Entenda

Belo Horizonte deve enfrentar mais uma sequência de dias de ar seco, com umidade relativa em torno de 30% durante as tardes até as 18h de sábado (15), segundo alerta da Defesa Civil. O índice se aproxima de condições observadas em regiões desérticas, mas, na capital mineira, o ar seco se soma à presença de poluentes de veículos, queimadas, cigarro e outras fontes, combinação que pode aumentar a irritação das vias respiratórias, principalmente entre as crianças.

A pneumologista pediátrica do Hospital Infantil João Paulo II (HIJPII), Lívia de Oliveira, explica que a baixa umidade prejudica o funcionamento natural das vias respiratórias. Segundo ela, quando os índices ficam abaixo de 40%, ocorre um ressecamento da mucosa, a camada que reveste as vias aéreas. Isso também atrapalha o mecanismo responsável por ajudar a retirar impurezas do sistema respiratório.
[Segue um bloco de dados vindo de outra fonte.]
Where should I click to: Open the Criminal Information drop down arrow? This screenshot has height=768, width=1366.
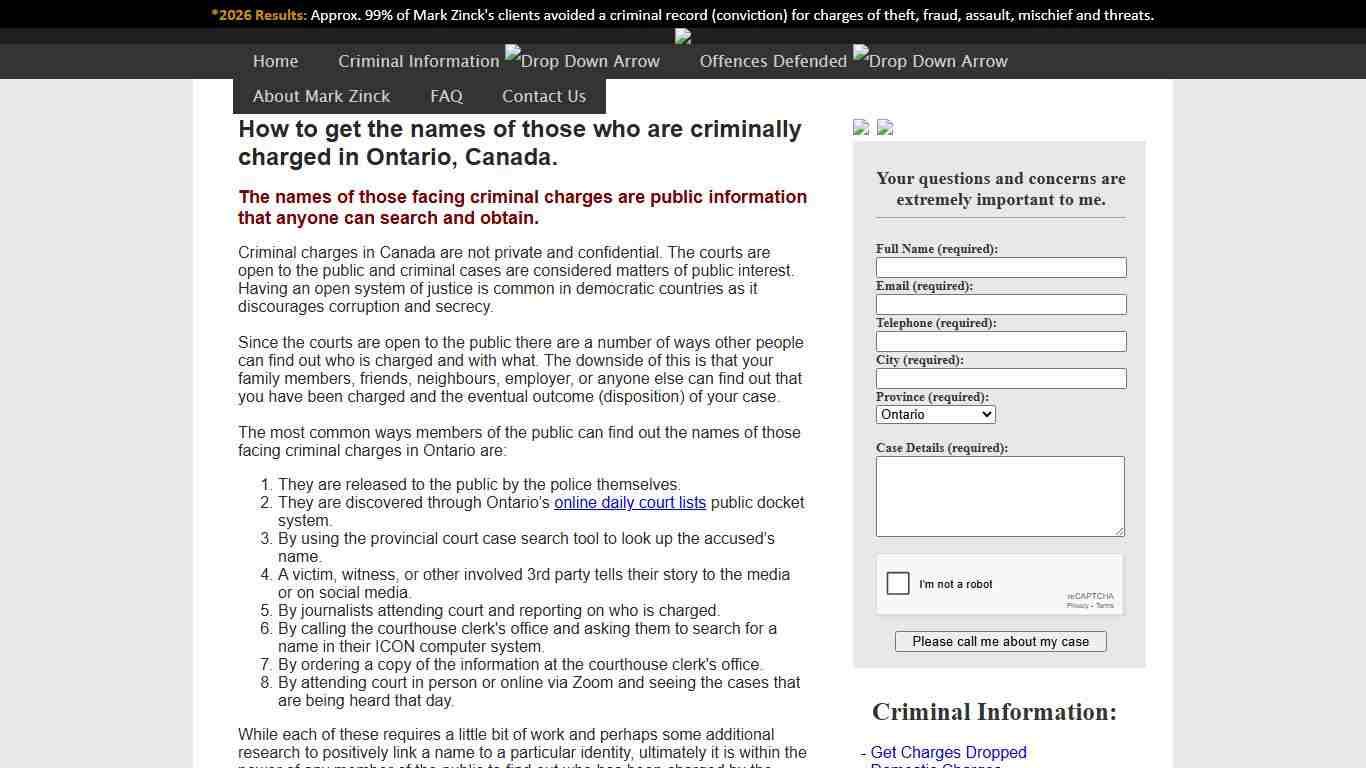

"Quando a umidade está muito baixa, isso não é muito favorável à saúde respiratória. O ar seca, fazendo com que a gente tenha uma perda de água na superfície das vias aéreas. A nossa mucosa fica mais seca e isso prejudica o que a gente chama de limpeza das vias aéreas", explica.

O problema pode ser maior para crianças que já têm doenças respiratórias. De acordo com a médica, as crises de asma e os quadros de rinite alérgica estão entre as principais preocupações durante períodos de tempo seco. Mesmo crianças sem essas condições podem apresentar irritação e ressecamento no nariz e desconforto na garganta.

A situação pode se agravar quando o ar seco vem acompanhado de fumaça e poluição. A médica cita, além dos gases e partículas emitidos por veículos, a fumaça de queimadas e a exposição ao cigarro. Segundo ela, esses fatores podem intensificar a irritação das vias respiratórias e desencadear crises em crianças asmáticas.

"Você tem o tempo seco, ainda vai ter essa mucosa respiratória mais ressecada. Juntamente com a poluição do ar, isso pode irritar muito a via aérea. (...) Os poluentes do ar, as partículas de poluentes, podem aumentar ainda mais esse desconforto”, explica. 

Apesar da sequência de dias secos, o HIJPII ainda não registrou, até o momento, um aumento expressivo nas internações que a médica possa atribuir diretamente à baixa umidade. O pronto socorro do hospital teve quase 600 atendimentos gerais na semana epidemiológica 31, entre 2 e 8 de agosto, mas não foram disponibilizados dados específicos sobre doenças respiratórias ou sintomas relacionados ao tempo seco.

Orientações 

Para reduzir os efeitos do tempo seco, a principal orientação da pneumologista é manter as crianças hidratadas. Como nem sempre elas pedem água espontaneamente, os pais devem oferecer líquidos ao longo do dia.

A lavagem nasal com soro fisiológico também é recomendada. A médica alerta, porém, para o uso de produtos que contenham nafazolina, substância presente em alguns descongestionantes nasais.

Outra recomendação é evitar atividades físicas nos momentos de maior calor e baixa umidade, principalmente quando a criança já apresenta sintomas respiratórios. A médica também orienta evitar ambientes com muita poluição, fumaça de queimadas e exposição ao cigarro.

Recomendações da Defesa Civil 

Hidrate-se durante o dia; ⠀ 

Prefira alimentos leves e frescos, como saladas, frutas, carnes grelhadas; ⠀ 

Evite frituras; ⠀ 

Durma em local arejado e umedecido por aparelhos umidificadores, ou ainda coloque uma bacia com água; ⠀ 

Evite atividades físicas ao ar livre e exposição ao sol entre as 10 e 17 horas; ⠀ 

Evite banhos com água muito quente, para não potencializar o ressecamento da pele, se necessário use hidratante; ⠀ 

Em caso de problemas respiratórios procure um especialista;  

Não provoque queimadas em lotes vagos, matas ou florestas. Em caso de incêndio avise imediatamente, ao Corpo de Bombeiros (193), Defesa Civil (199) ou Polícia Militar (190).